Live album by Neil Finn and Paul Kelly
- Released: 8 November 2013
- Recorded: 10 March 2013
- Venue: Sydney Opera House Concert Hall
- Genre: Pop rock
- Length: 119:58
- Label: EMI Australia
- Director: Paul Goldman
- Producer: Pete Henderson

Neil Finn chronology
| The Sun Came Out (2009) | Goin' Your Way (2013) | Dizzy Heights (2014) |

Paul Kelly chronology
| Conversations with Ghosts (2013) | Goin' Your Way (2013) | The Merri Soul Sessions (2014) |

= Goin' Your Way =

Goin' Your Way is a live album collaboration recorded by Neil Finn and Paul Kelly during a performance at the Sydney Opera House on 10 March 2013. It was released on 8 November as a stand-alone 2× CD, Blu-ray or DVD; or in a Limited Edition Deluxe version with all three formats. From 18 February to 18 March, Finn and Kelly undertook a joint tour of Australia, they performed tracks from their respective careers, including re-interpreting each other's work. The CD album peaked at No. 5 on the ARIA Albums Chart while the DVD reached No. 1 on the related Music DVD Chart.

==Background==
Goin' Your Way was recorded on 10 March 2013 at the Sydney Opera House by Neil Finn and Paul Kelly. Both artists have a long association. Back in 1980 Finn, as a member of New Zealand band Split Enz, and Kelly, as the leader of Paul Kelly and the Dots, were both signed with Mushroom Records. In October 1984 TV music series Rock Arena, hosted by Suzanne Dowling, broadcast Kelly's group performing "Billy Baxter" while Split Enz provided "I Got You".

In 1987 Kelly and his band The Messengers opened for Finn's next group, Crowded House, on the initial dates of that group's United States tour. Kelly and The Messengers then headlined their own US tour. Finn provided backing vocals on "Hey Boys", a duo single by Mark Seymour (of Hunters & Collectors) and Kelly, which was released in May 1992. In 1993 Finn and Kelly had started discussions about a collaborative tour over a social game of tennis – both were living in St Kilda.
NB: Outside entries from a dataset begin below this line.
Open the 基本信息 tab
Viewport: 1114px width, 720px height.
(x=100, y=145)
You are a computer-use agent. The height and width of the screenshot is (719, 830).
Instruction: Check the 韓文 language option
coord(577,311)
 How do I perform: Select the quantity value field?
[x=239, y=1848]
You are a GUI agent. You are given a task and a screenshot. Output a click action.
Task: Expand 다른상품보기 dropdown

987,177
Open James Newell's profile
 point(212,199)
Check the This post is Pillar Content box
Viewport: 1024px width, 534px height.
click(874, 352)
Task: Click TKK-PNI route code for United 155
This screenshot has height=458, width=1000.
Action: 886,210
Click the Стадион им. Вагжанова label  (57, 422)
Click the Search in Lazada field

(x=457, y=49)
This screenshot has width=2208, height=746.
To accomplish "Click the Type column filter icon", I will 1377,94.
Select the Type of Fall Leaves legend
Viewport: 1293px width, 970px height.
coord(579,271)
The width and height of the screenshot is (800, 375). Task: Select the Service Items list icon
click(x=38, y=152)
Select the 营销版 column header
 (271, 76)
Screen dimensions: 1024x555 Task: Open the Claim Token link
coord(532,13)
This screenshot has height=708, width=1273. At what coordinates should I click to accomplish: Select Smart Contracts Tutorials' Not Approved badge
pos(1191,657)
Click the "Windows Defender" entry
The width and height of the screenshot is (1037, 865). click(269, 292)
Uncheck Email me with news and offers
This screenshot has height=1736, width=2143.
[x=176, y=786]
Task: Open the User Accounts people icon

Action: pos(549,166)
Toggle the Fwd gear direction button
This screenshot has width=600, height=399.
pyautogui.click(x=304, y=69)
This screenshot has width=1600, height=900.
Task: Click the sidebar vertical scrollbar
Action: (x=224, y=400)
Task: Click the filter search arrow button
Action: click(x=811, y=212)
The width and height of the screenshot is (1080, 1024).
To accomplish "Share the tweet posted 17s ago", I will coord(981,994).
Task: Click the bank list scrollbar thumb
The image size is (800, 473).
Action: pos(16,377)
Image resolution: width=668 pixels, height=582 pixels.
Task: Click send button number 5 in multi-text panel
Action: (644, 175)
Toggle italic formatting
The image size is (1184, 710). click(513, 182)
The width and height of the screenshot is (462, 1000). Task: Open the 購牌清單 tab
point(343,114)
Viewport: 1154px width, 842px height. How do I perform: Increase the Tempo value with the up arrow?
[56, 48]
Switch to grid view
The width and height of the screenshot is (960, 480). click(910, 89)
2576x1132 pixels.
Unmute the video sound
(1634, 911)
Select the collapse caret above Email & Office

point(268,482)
By 1998 Crowded House had disbanded and former members Finn, Paul Hester and Nick Seymour (Mark's brother) shared a stage, on an episode of TV series Hessie's Shed. Finn and the show's host, Hester, performed "Not the Girl You Think You Are" with Largest Living Things – the show band, before being joined by Seymour for "Sister Madly" and a version of Kelly's "Leaps and Bounds", which also featured Kelly on vocals. In November 2010 Kelly and folk musician Angus Stone covered a Crowded House track, "Four Seasons in One Day", for a tribute album, He Will Have His Way – it was co-written by Neil with his brother Tim Finn (ex-Split Enz, Crowded House). In April 2011 Neil Finn and Kelly co-headlined a show at Red Hill Auditorium in Perth; it was the first music concert at the new venue.

===Collaborative tour===
In November 2012 after further discussions about collaborating for a tour, Finn and Kelly announced the first ten dates of their Australia-wide Goin' Your Way Tour for February and March in the following year. Kelly told a press conference that "I sent Neil a list of his songs I wanted us to do, he sent me a list, the same for me. We also went through tracks songs we could do good harmony singing on". They also indicated the support act for those dates would be Lisa Mitchell. The tour was organised by Finn and Kelly with Live Nation Australasia by arrangement with Artist Voice. By January 2013 additional dates had been added to the tour without Mitchell supporting.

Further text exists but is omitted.